- Region: Papua New Guinea
- Native speakers: 1,700 (2002)
- Language family: Trans–New Guinea Fly River (Anim)Inland GulfMinanibaiMubami; ; ; ;

Language codes
- ISO 639-3: tsx
- Glottolog: muba1238

= Mubami language =

Minanibai language spoken in Papua New Guinea

Mubami is a Papuan language of Papua New Guinea. It goes by the names Dausame, Tao-Suamato, Tao-Suame, and Ta.
The language is used in all age groups and domains of life, including education, and is therefore counted as not presently endangered.

It is spoken in Diwami, Kubeai, Parieme, Paueme, Sogae, Ugu, and Waliho villages on the Guavi and Aramia rivers in Western Province, Papua New Guinea.

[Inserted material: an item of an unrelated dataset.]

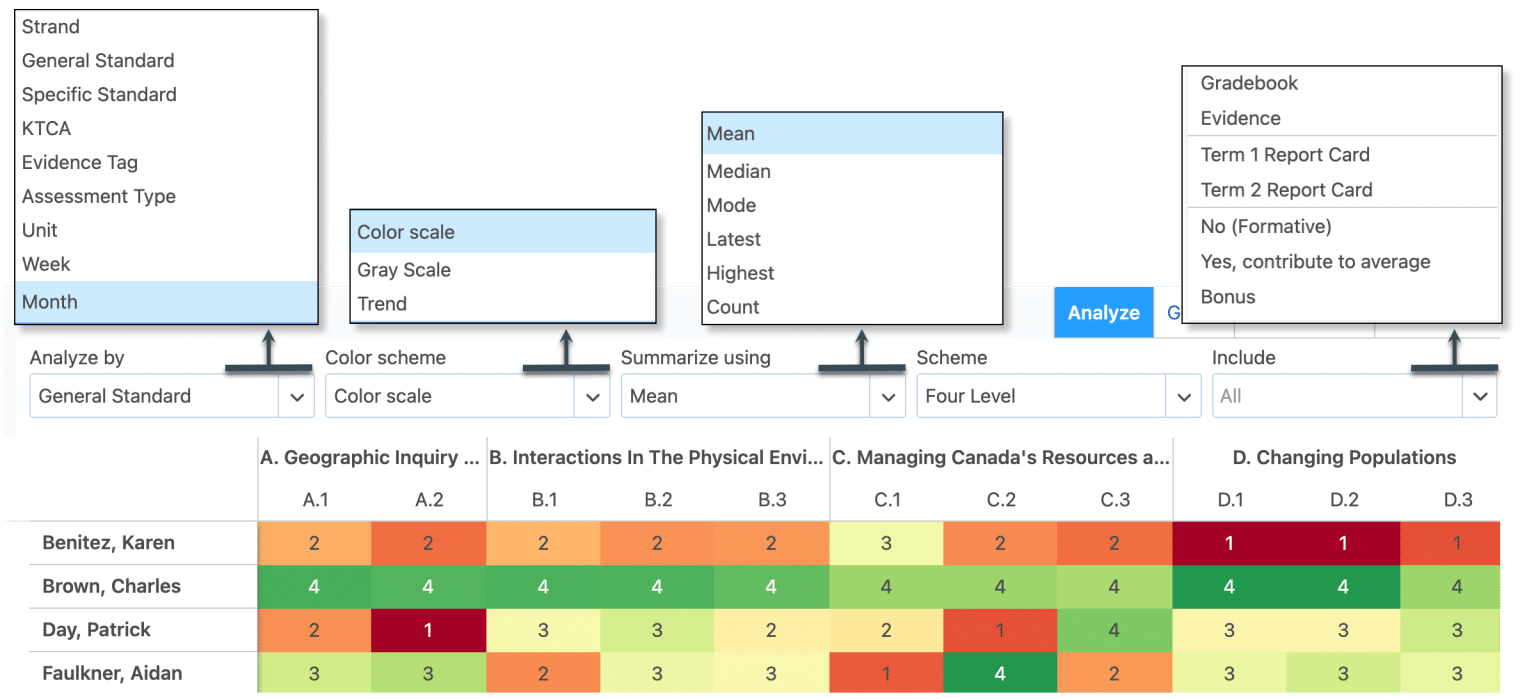The width and height of the screenshot is (1536, 699).
Task: Open student row Benitez, Karen
Action: pos(108,543)

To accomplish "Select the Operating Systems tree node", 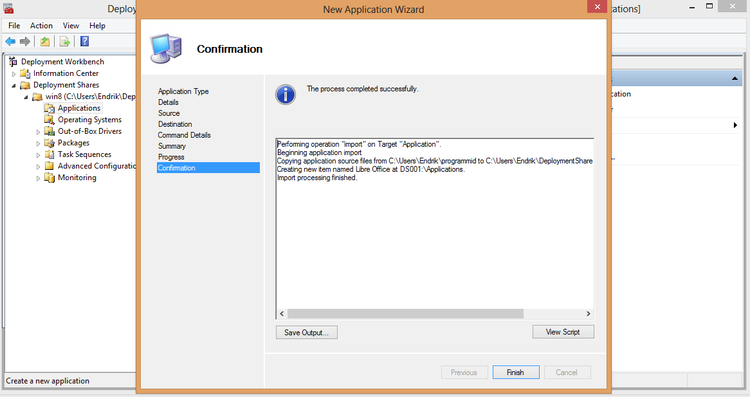I will (89, 120).
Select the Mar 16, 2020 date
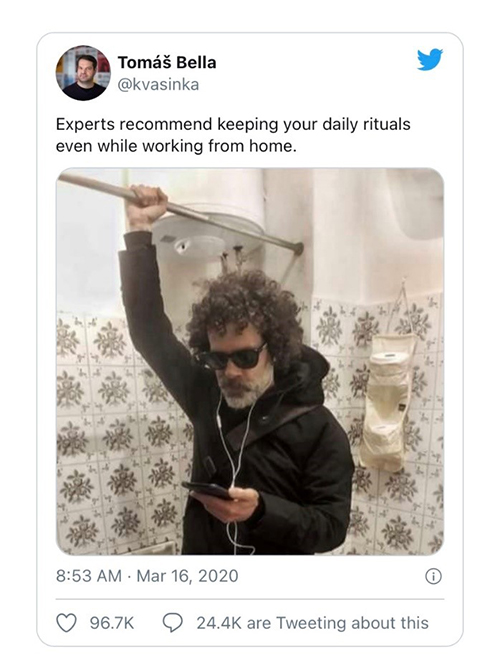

A word list of Mubami can be found in Z'graggen (1975).

== Phonology ==

=== Consonants ===

|  |  | Labial | Alveolar | Palatal | Velar | Glottal |
| Nasal |  | m | n | (ɲ) |  |  |
| Plosive | voiceless | p | t |  | k | ʔ |
| voiced | b | d |  | ɡ |  |
| Fricative | voiceless | (f) | s |  |  | h |
| voiced | v |  |  | ɣ |  |
| Rhotic |  |  | ɾ |  |  |  |
| Approximant |  | w |  | j |  |  |

- [f] is mainly heard as a variant of /p/.
- [ɲ] is heard in the sequence /nj/.

=== Vowels ===

|  | Front | Central | Back |
|---|---|---|---|
| Close | i |  | u |
| Mid | e |  | o |
| Open |  | a |  |

- /e, o/ can also have realizations of [ɛ, ɔ].